Task –
Reproduce the lines of the data verbatim, starting at the line containing "Viewport: 1000px width, 667px height." and ending at the line containing "click(x=228, y=327)", with both of those lines included.

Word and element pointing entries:
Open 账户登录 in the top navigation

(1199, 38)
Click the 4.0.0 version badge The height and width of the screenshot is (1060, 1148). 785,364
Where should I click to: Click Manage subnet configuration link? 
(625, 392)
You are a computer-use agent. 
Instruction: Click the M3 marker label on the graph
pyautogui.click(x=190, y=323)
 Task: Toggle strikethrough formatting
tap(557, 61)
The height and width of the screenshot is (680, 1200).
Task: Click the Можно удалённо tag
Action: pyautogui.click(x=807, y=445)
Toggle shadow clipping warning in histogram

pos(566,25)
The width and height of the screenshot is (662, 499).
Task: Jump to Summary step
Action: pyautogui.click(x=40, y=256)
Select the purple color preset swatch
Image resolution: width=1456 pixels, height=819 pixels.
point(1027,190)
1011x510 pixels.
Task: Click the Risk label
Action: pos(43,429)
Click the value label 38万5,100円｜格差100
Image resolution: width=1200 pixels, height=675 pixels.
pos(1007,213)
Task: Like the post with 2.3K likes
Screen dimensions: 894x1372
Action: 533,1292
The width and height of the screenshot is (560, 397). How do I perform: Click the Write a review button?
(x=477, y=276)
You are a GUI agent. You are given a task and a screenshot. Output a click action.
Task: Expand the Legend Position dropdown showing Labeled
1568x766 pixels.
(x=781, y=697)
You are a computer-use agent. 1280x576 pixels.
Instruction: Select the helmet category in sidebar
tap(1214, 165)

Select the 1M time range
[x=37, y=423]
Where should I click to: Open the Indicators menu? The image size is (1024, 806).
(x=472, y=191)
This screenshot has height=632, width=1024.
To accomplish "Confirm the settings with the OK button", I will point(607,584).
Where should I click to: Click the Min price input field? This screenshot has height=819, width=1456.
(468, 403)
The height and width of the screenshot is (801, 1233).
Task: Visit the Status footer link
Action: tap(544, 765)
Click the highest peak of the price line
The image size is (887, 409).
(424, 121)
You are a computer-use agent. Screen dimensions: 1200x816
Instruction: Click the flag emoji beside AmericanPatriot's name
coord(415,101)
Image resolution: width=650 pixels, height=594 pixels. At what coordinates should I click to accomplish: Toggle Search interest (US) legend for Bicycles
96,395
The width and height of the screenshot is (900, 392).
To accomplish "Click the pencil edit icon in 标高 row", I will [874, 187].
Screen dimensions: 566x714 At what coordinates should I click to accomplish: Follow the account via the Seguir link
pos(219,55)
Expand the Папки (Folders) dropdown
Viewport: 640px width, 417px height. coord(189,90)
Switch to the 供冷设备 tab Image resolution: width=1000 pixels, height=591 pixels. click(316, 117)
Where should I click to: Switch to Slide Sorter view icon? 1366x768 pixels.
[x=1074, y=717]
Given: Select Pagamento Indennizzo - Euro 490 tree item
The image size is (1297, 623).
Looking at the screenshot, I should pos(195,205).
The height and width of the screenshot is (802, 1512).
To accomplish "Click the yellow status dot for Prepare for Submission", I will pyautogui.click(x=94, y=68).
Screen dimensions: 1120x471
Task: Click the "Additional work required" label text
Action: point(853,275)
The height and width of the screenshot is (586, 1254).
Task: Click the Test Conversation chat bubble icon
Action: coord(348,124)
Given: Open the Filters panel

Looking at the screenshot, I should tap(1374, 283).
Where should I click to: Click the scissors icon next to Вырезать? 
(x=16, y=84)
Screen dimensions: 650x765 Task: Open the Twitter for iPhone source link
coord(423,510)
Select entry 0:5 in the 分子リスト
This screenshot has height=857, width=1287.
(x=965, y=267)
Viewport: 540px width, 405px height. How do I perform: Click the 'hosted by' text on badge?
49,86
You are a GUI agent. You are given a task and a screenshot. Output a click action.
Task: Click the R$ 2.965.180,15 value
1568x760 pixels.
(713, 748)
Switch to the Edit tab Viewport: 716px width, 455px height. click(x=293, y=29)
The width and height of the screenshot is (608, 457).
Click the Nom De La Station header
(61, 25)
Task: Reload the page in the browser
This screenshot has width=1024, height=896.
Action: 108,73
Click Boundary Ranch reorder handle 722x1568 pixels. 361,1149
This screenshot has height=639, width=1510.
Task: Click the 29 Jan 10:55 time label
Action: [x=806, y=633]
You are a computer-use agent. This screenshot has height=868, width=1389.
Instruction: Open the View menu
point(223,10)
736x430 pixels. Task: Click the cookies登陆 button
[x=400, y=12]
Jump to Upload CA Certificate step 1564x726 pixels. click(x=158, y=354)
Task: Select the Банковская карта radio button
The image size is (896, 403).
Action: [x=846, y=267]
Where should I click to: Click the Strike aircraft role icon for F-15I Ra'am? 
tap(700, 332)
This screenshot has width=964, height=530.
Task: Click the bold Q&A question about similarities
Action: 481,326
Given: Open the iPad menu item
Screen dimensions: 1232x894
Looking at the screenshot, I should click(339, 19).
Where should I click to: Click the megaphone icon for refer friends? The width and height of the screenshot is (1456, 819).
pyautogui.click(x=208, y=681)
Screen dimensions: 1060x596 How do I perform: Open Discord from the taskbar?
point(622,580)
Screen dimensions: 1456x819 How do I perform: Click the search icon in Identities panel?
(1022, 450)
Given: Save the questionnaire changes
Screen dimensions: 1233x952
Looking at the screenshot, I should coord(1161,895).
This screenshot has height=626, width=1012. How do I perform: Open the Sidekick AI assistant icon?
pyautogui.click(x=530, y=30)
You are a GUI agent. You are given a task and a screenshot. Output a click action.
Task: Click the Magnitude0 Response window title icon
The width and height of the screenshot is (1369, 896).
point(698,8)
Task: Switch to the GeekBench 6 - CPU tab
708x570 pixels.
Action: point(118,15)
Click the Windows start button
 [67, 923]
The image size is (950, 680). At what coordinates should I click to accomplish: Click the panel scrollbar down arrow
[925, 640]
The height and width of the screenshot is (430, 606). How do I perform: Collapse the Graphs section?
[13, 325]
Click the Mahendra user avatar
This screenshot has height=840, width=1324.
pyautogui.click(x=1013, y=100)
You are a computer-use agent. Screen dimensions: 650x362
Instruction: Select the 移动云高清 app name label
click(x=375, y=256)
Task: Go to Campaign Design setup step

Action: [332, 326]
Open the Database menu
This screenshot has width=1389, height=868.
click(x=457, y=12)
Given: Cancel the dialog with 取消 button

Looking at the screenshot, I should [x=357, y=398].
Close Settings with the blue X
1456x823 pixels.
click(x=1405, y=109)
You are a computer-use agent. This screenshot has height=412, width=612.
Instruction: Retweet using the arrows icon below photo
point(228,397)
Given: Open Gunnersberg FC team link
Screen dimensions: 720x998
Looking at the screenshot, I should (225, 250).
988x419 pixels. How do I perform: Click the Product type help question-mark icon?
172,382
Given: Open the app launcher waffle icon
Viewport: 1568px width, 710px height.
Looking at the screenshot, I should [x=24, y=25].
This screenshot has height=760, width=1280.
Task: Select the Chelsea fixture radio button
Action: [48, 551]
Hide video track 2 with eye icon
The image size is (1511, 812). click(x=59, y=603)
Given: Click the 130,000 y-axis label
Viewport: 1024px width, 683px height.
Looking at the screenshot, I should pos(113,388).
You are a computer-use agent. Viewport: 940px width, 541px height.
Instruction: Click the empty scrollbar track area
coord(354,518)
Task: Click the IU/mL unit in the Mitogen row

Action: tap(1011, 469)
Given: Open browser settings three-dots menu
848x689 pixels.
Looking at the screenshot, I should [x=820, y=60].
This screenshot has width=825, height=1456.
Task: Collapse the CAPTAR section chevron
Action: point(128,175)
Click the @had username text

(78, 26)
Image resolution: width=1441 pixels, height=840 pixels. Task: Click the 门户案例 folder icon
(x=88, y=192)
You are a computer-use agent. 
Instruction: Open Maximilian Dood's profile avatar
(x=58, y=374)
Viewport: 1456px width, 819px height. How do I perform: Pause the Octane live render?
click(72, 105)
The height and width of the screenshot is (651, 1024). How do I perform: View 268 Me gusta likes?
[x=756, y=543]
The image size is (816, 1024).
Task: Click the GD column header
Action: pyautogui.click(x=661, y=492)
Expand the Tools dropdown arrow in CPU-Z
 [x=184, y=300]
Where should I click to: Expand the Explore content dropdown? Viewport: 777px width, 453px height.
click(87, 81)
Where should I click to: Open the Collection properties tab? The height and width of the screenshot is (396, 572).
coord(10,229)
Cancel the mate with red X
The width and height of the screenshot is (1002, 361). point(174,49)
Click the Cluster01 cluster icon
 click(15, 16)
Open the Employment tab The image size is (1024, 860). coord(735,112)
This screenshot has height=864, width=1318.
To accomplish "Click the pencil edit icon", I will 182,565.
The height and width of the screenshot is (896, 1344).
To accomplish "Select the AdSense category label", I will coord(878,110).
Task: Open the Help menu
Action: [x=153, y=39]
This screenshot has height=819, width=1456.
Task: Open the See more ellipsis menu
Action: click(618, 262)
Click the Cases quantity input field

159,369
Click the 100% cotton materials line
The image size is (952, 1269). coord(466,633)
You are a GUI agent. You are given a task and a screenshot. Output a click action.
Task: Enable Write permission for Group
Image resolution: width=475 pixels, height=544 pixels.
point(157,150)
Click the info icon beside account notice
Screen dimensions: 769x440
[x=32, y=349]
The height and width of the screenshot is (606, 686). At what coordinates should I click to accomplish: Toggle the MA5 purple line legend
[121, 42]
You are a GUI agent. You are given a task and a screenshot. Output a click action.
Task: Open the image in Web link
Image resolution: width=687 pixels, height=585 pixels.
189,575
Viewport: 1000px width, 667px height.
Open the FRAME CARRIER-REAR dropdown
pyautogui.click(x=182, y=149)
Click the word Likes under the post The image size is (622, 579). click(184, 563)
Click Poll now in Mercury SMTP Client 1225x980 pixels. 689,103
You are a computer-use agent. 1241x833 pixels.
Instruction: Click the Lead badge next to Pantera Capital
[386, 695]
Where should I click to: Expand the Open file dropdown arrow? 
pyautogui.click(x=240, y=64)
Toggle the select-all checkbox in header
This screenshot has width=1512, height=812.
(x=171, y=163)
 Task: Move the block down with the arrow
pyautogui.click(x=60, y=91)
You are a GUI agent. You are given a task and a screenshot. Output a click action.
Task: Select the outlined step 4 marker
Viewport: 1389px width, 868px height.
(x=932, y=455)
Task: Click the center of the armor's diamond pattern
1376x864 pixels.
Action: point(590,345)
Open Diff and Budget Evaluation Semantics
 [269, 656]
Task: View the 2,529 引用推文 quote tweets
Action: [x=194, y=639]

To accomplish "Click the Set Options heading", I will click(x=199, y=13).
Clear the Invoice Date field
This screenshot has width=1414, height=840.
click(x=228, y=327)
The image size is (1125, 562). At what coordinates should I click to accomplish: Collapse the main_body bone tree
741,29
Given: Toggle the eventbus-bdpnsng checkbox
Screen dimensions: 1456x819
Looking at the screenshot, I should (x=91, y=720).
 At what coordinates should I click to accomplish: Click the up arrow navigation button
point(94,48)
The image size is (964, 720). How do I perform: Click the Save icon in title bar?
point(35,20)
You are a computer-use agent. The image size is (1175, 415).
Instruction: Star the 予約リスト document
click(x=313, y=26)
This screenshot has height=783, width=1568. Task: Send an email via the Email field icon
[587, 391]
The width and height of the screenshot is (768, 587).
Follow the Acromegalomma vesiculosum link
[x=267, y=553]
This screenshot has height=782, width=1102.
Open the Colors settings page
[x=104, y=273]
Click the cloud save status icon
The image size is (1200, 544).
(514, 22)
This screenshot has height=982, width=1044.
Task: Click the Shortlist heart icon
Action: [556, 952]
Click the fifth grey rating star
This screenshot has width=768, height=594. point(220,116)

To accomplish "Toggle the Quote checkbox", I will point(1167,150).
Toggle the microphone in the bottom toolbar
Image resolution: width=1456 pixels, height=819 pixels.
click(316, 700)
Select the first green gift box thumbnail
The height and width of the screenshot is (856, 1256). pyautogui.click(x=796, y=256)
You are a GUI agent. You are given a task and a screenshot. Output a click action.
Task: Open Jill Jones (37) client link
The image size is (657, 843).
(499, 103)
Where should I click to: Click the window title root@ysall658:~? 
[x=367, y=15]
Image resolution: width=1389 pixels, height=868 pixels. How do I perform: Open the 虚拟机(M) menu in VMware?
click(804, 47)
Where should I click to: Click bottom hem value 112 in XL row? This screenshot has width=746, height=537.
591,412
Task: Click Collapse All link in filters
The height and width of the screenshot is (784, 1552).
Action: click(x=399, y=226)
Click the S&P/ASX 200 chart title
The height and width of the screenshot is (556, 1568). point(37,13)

Completed exercise –
Viewport: 1000px width, 667px height.
Open the FRAME CARRIER-REAR dropdown
pyautogui.click(x=182, y=149)
Click the word Likes under the post The image size is (622, 579). click(184, 563)
Click Poll now in Mercury SMTP Client 1225x980 pixels. 689,103
You are a computer-use agent. 1241x833 pixels.
Instruction: Click the Lead badge next to Pantera Capital
[386, 695]
Where should I click to: Expand the Open file dropdown arrow? 
pyautogui.click(x=240, y=64)
Toggle the select-all checkbox in header
This screenshot has width=1512, height=812.
(x=171, y=163)
 Task: Move the block down with the arrow
pyautogui.click(x=60, y=91)
You are a GUI agent. You are given a task and a screenshot. Output a click action.
Task: Select the outlined step 4 marker
Viewport: 1389px width, 868px height.
(x=932, y=455)
Task: Click the center of the armor's diamond pattern
1376x864 pixels.
Action: point(590,345)
Open Diff and Budget Evaluation Semantics
 [269, 656]
Task: View the 2,529 引用推文 quote tweets
Action: [x=194, y=639]

To accomplish "Click the Set Options heading", I will click(x=199, y=13).
Clear the Invoice Date field
This screenshot has width=1414, height=840.
click(x=228, y=327)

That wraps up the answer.